- Azure Cloud Services is an example of a PaaS.
- In the same way that App Service is hosted on virtual machines (VMs), so too is Azure Cloud Services.
- However, you have more control over the VMs.
- With Azure Cloud Services, you don't create virtual machines.
- Instead, you provide a configuration file that tells Azure how many of each you'd like, such as "three web role instances" and "two worker role instances."
- You can install your own software on VMs that use Azure Cloud Services, and you can access them remotely.
- More control also means less ease of use.
Azure Cloud Services Roles
- Web Role: Automatically deploys and hosts apps through IIS.
- A simple application might use just a single web role, serving a website.
- Worker Role: Runs the app standalone.
- A more complex application might use a web role to handle incoming requests from users, and then pass those requests on to a worker role for processing.
- This communication might use Azure Service Bus or Azure Queue storage.
- All the VMs in a single application run in the same cloud service.
- Users access the application through a single public IP address.

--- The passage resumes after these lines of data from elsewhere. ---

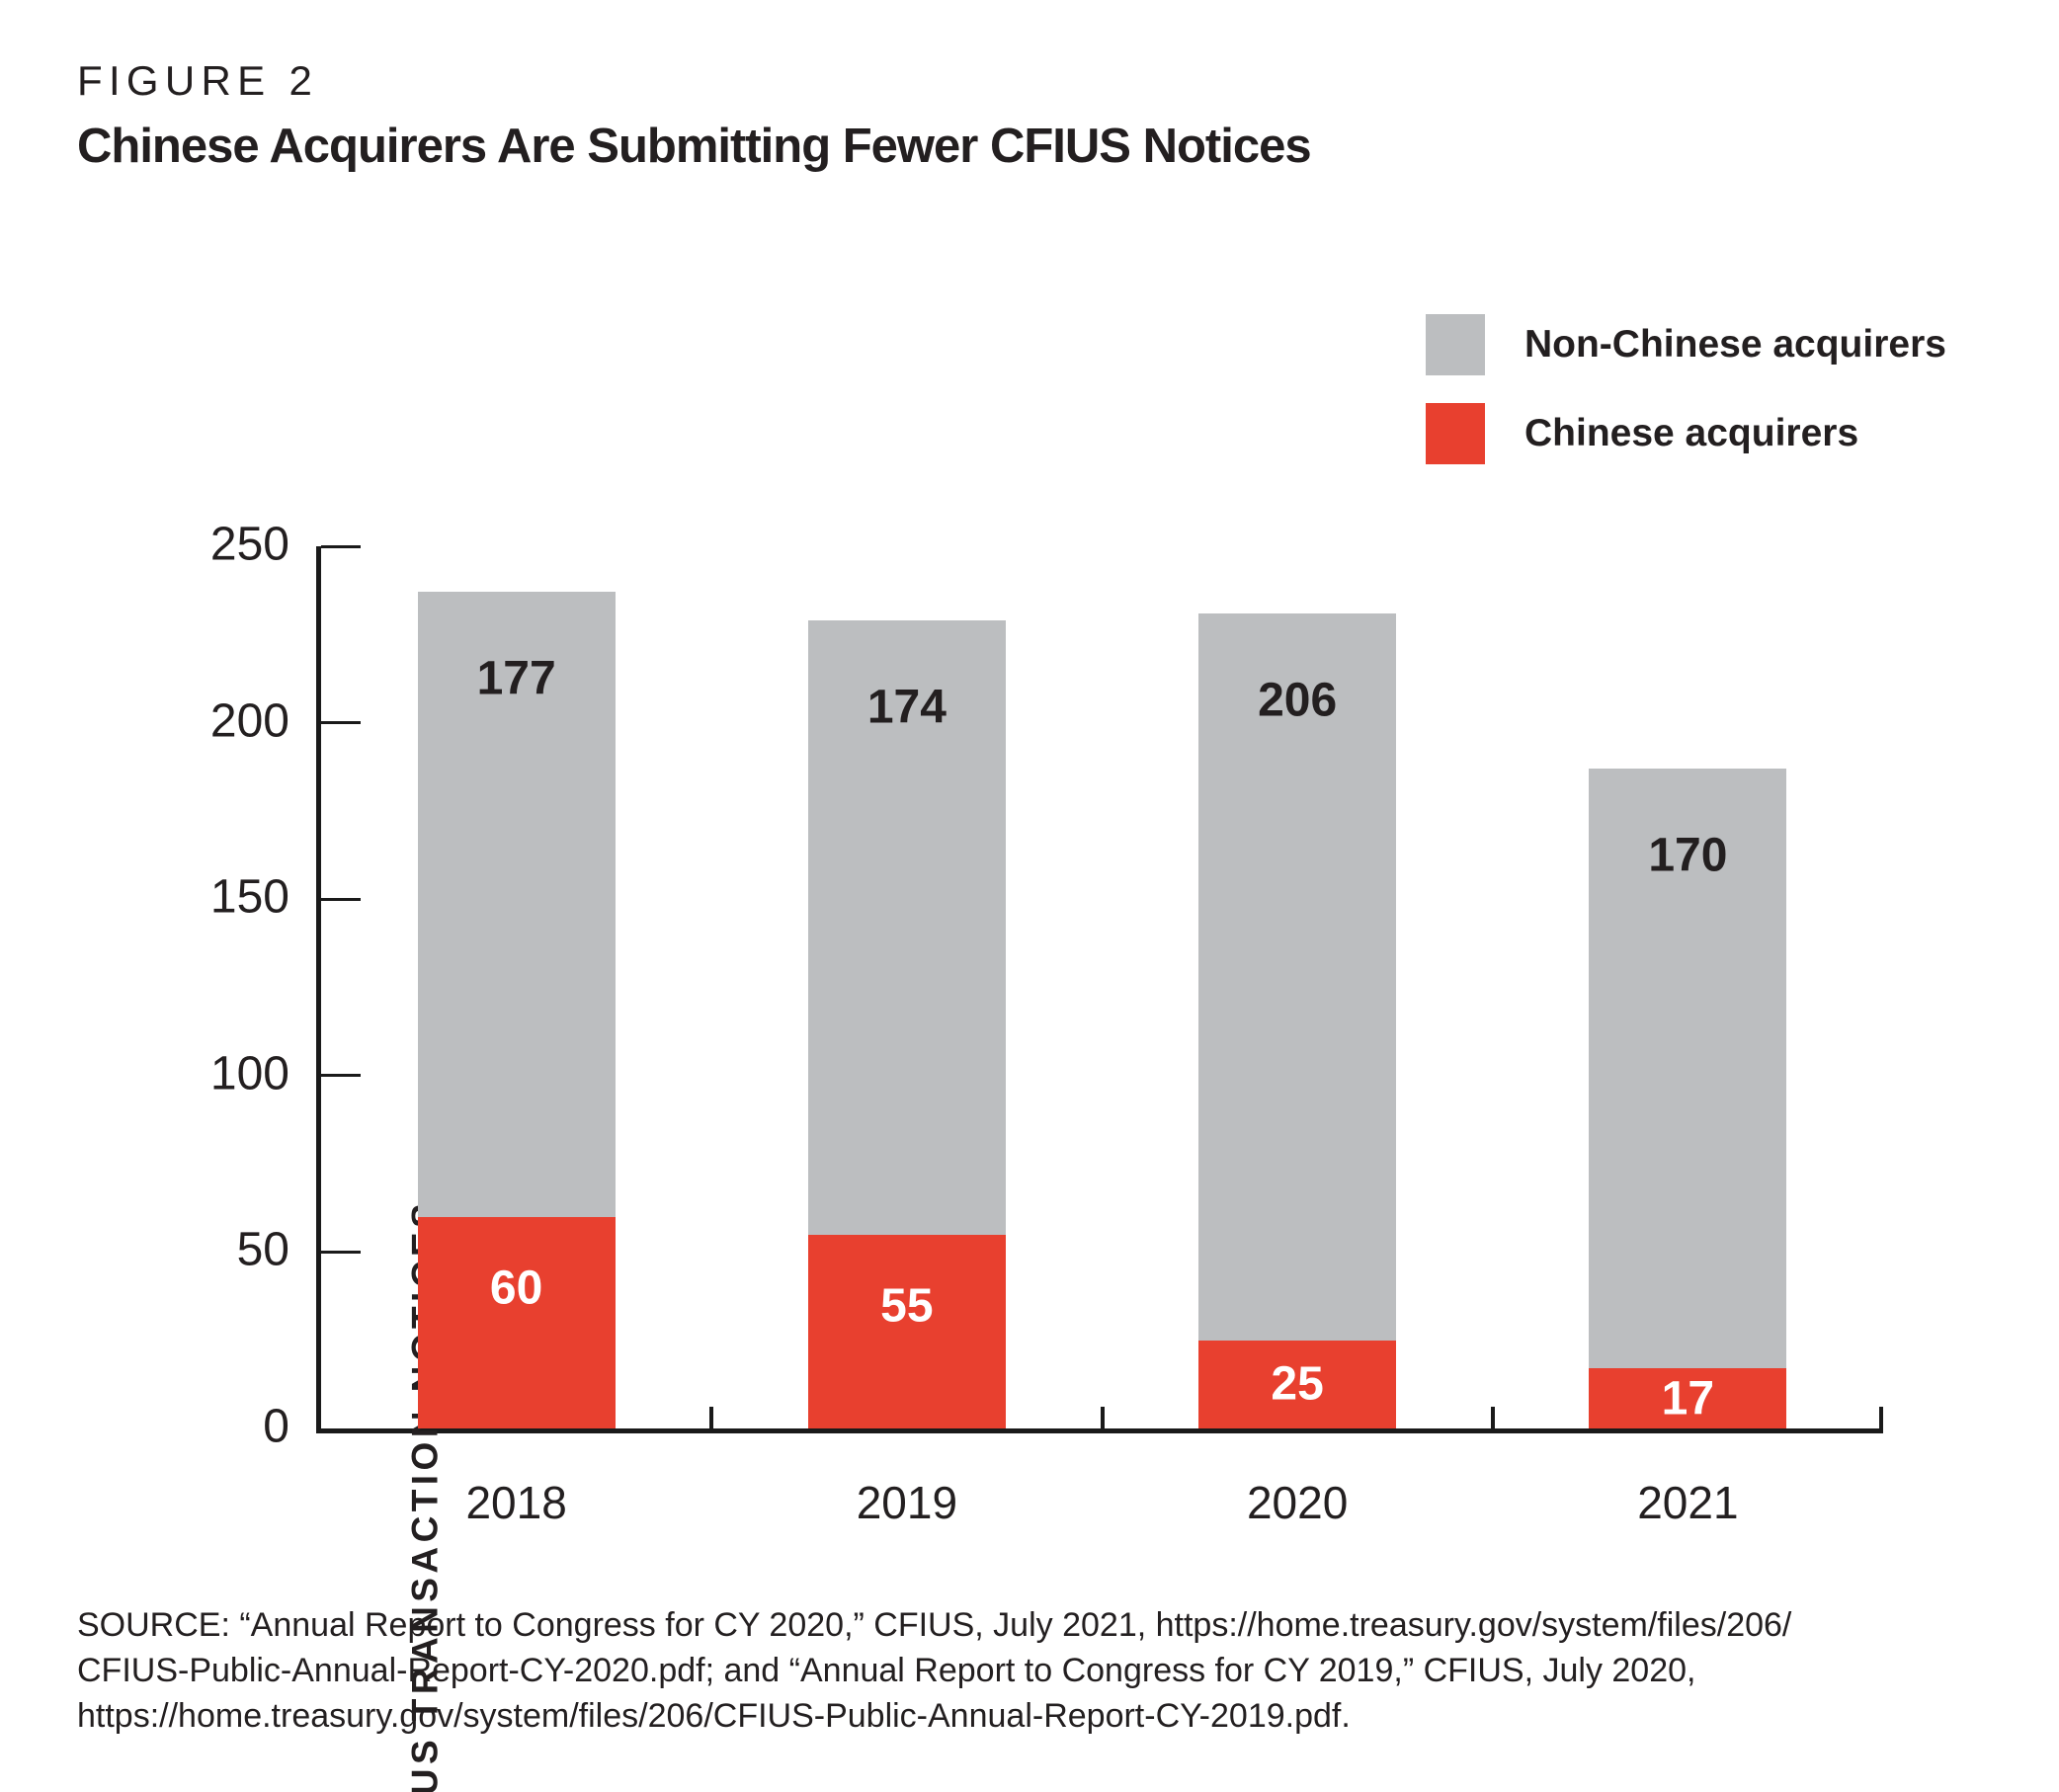  Describe the element at coordinates (1688, 1502) in the screenshot. I see `x-category-label-2021: 2021` at that location.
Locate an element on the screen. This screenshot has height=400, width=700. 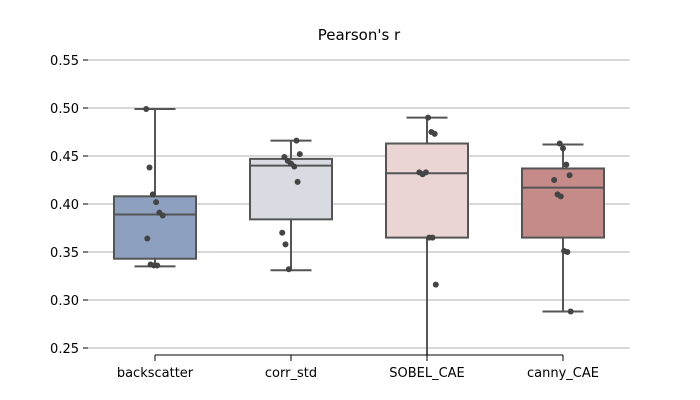
chart-title: Pearson's r is located at coordinates (360, 35).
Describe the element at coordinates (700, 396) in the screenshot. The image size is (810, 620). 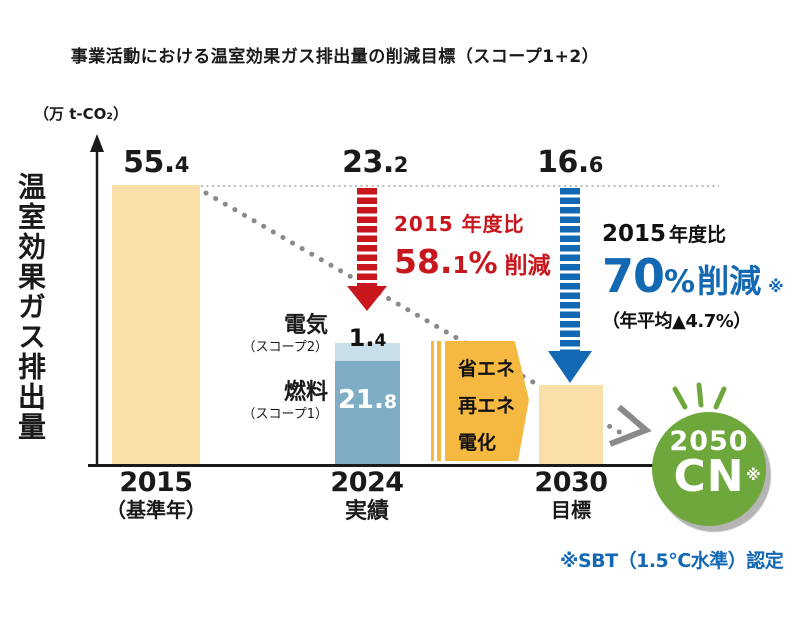
I see `shine-rays-icon` at that location.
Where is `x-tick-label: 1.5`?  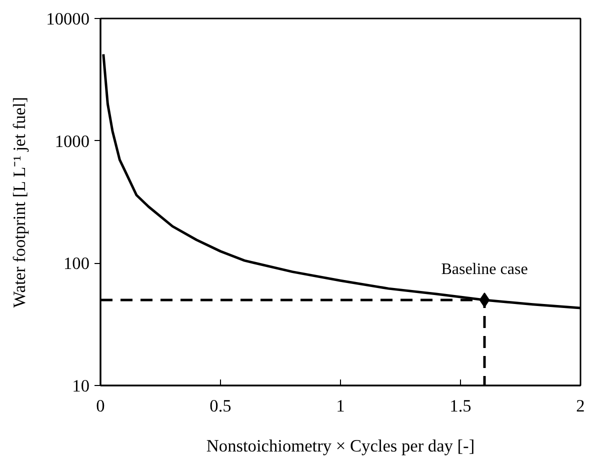
x-tick-label: 1.5 is located at coordinates (461, 406).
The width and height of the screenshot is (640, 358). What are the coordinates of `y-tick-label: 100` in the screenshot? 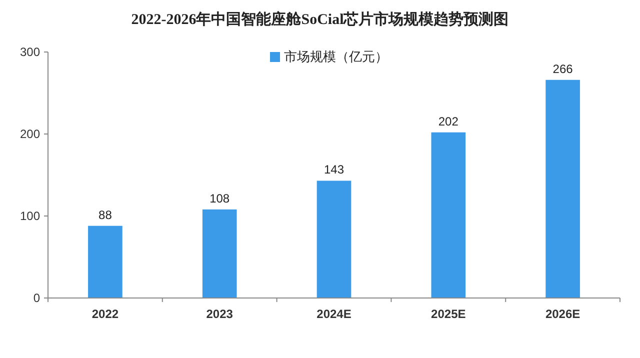 It's located at (30, 216).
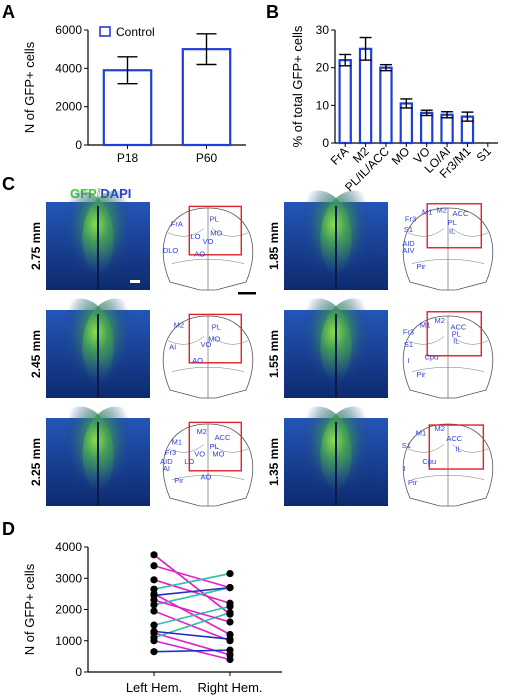 This screenshot has height=700, width=526. What do you see at coordinates (272, 12) in the screenshot?
I see `panel-letter-b: B` at bounding box center [272, 12].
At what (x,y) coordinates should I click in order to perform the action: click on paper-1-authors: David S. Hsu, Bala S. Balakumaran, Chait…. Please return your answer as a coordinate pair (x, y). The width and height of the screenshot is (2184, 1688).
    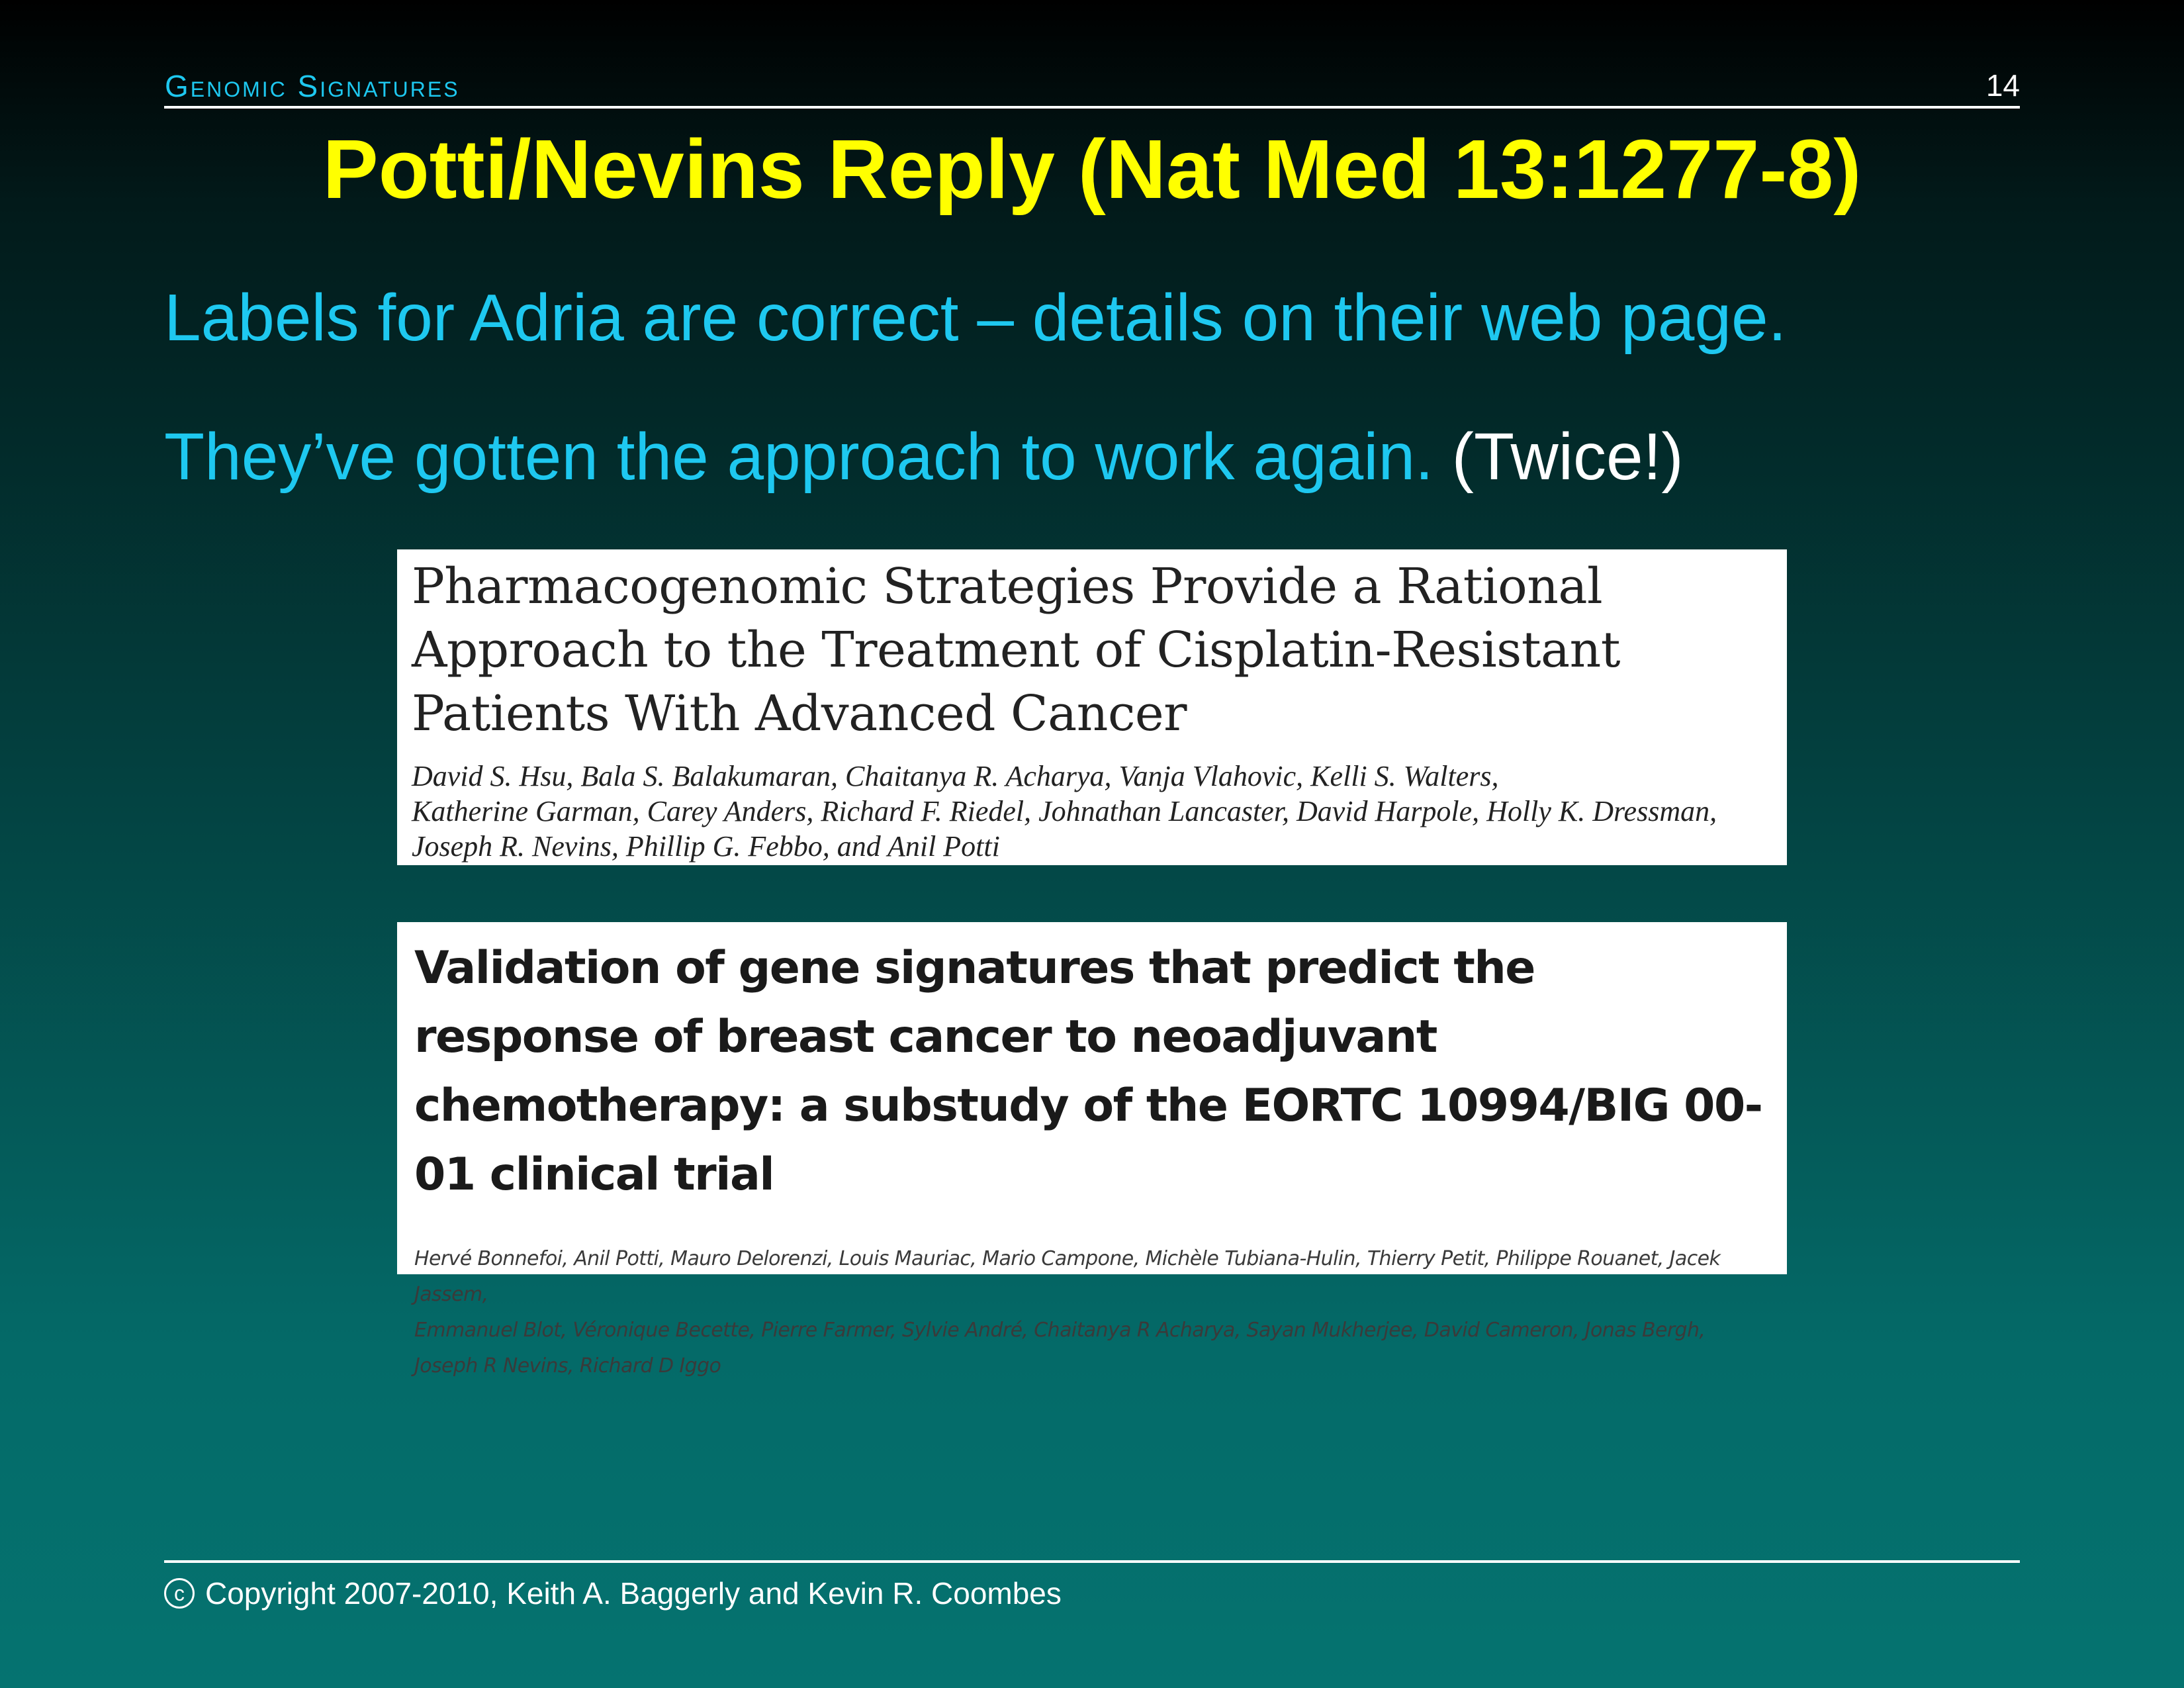
    Looking at the image, I should click on (1064, 812).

- Requests are automatically load balanced across the application's VMs.
- Cloud service is created from three components, the service definition (.csdef), the service config (.cscfg), and a service package (.cspkg).
- Both the
ServiceDefinition.csdef
and ServiceConfig.cscfg
files are XML-based and describe the structure of the cloud service; collectively called the model.
- The
ServicePackage.cspkg
is a zip file that is generated from the ServiceDefinition.csdef
and among other things, contains all the required binary-based dependencies.
- Azure creates a cloud service from both the
ServicePackage.cspkg
and the ServiceConfig.cscfg
.
- Once the cloud service is running in Azure, you can reconfigure it through the
ServiceConfig.cscfg
file, but you cannot alter the definition.
- This file specifies the settings that are used by Azure to configure a cloud service.
- Endpoints fall into two categories:
- Input Endpoints: are exposed externally.
- Input endpoints can specify both a port and local port
- This will map traffic from the external port to a different port local to that instance.
- Input endpoints can also be specified at the individual role level, in which case they are called an instance input endpoint.
- Web roles require at least one input endpoint using http.
- Standard input endpoints can use http, https, udp, or tcp protocols.
- Instance input endpoints only operate on tcp and udp protocols.
- Internal Endpoints: communicate only to other Azure roles.
- The port is optional; when omitted the port is assigned dynamically (from a range if one is provided).
- Internal endpoints can communicate over http, tcp, or udp protocols, and there is a limit of five per role.
- In addition to creating the endpoints in the configuration file, you can specify network rules that will restrict which roles can talk to each other.
- The configuration of the endpoints is pretty trivial, requiring just a name, protocol, and a port.